As questioners lined up, the tenor of the town hall shifted into increasingly emotional territory, with speakers venting suspicion of the state’s behavior and pleading for their needs — especially the needs of the poor — to be taken seriously.
“We are not taking this no more,” Tony Palladeno, a water protestor who appears at almost every water meeting, said. He said poor people were being driven out of Flint by others trying to make it into “Ann Arbor.” Offering his usual colorful language, Palladeno said he is broke, asserting he was “squeezing Abe’s head so bad in my pocket because it was all I had, I had him in a choke hold and his head came off.” He said he hoped he and his supporters, some of whom are out of town water warriors camping out in Kearsley Park at an outpost they are calling “Camp Promise,” would have a chance to meet with Mayor Weaver to share some of their ideas.
Things got heated when Palladeno and his wife went over their two-minute comment time limit and, objecting to requests to quiet down, were eventually dragged from the sanctuary and into the parking lot by security and police, Palladeno shouting, “Don’t touch my wife, don’t touch my wife!” and others loudly saying, “Leave her alone.”
[Added Friday: The situation deteriorated badly by the end of the meeting, when the Palladenos, along with four others, were ejected from the building and arrested, according to FlintPolice Chief Tim Johnson, on charges of disruptive behavior, assaulting an officer and interfering with police.]

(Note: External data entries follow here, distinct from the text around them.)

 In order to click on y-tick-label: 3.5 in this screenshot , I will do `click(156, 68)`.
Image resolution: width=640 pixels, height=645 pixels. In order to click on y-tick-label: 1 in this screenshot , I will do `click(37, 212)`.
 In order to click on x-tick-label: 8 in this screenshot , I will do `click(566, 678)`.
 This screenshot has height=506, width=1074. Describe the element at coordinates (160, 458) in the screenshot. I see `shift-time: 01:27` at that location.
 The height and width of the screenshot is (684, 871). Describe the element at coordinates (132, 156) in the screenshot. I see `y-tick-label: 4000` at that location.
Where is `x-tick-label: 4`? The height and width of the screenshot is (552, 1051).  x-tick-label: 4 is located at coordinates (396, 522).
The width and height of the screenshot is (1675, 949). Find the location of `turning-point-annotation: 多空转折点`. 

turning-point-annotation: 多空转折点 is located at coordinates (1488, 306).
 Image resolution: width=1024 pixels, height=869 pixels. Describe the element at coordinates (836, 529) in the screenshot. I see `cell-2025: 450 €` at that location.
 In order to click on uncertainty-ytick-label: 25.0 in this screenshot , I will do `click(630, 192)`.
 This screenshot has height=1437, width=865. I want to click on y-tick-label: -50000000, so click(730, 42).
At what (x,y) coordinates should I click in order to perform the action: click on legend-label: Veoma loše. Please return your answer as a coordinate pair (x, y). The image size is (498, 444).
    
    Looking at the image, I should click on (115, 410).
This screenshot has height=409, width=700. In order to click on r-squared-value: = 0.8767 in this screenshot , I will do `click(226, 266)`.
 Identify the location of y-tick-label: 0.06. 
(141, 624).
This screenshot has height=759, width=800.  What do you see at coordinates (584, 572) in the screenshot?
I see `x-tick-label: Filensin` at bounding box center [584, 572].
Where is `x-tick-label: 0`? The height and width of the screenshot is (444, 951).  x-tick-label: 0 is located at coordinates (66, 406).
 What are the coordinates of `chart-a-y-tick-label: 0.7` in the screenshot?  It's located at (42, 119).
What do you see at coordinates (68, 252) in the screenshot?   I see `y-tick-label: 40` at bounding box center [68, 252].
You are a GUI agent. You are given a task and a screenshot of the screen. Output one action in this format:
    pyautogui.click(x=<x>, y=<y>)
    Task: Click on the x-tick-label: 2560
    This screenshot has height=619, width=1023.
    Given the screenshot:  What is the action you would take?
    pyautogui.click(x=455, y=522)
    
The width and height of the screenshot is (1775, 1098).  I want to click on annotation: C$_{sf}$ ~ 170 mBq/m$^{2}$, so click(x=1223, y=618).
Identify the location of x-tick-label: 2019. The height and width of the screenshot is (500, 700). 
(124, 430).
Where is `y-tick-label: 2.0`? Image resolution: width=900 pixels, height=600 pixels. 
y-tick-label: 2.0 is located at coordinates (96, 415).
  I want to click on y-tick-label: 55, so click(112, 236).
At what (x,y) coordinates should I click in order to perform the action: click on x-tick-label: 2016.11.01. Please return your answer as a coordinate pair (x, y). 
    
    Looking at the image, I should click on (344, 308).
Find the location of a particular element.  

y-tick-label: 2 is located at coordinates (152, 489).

Debra Williams, a Vernon Street resident and General Motors employee, voiced futility as she departed the sanctuary after the event.
“It just seems like this will never get resolved,” Williams said. “One would think they would have done an assessment of the Karegnondi pipeline switch back then — of what it would cost and what it would involve.” She said she still didn’t understand why officials at the time were in such a hurry to use the Flint River.
Among other complaints, one speaker, Nancy Burgher, declared the town hall should not have been held in a church. Her comments were met by applause and cheers from about half the room.
“Politics and this — this church — don’t match. We should be able to speak.” Referring to a previous speaker who had been ejected for using the “F-word,” Burgher said, “She accidentally used it — she was frustrated — she’s got a lot of physical damage and was agitated, and they escorted her out, and I had to go get her stuff and bring it to her and they would not let her back in.”
Before being ejected, that commenter said she and her husband both were ill because of the water and though they have been receiving health care assistance, many of her friends and neighbors don’t qualify. She issued a passionate pleas for health care for all and predicted that there would be more deaths, and “it’s on all of y’all.”
The GLWA recommendations will undergo further consideration during a 30-day comment period and also are under consideration by the City Council, who will need to agree to the proposal. The relationship between the Mayor and the council have not always been smooth, and council members already are registering complaints that they had been left out of the process.
After the press conference Tuesday, Fourth Ward Councilwoman Kate Fields commented, “The Mayor and the state have been working on this for six to nine months. Don’t’ you think an interesting question is why city council has not been present for those discussions? Who actually makes that final decision? The City Council does. So far, we have seen no real documents…no real figures.”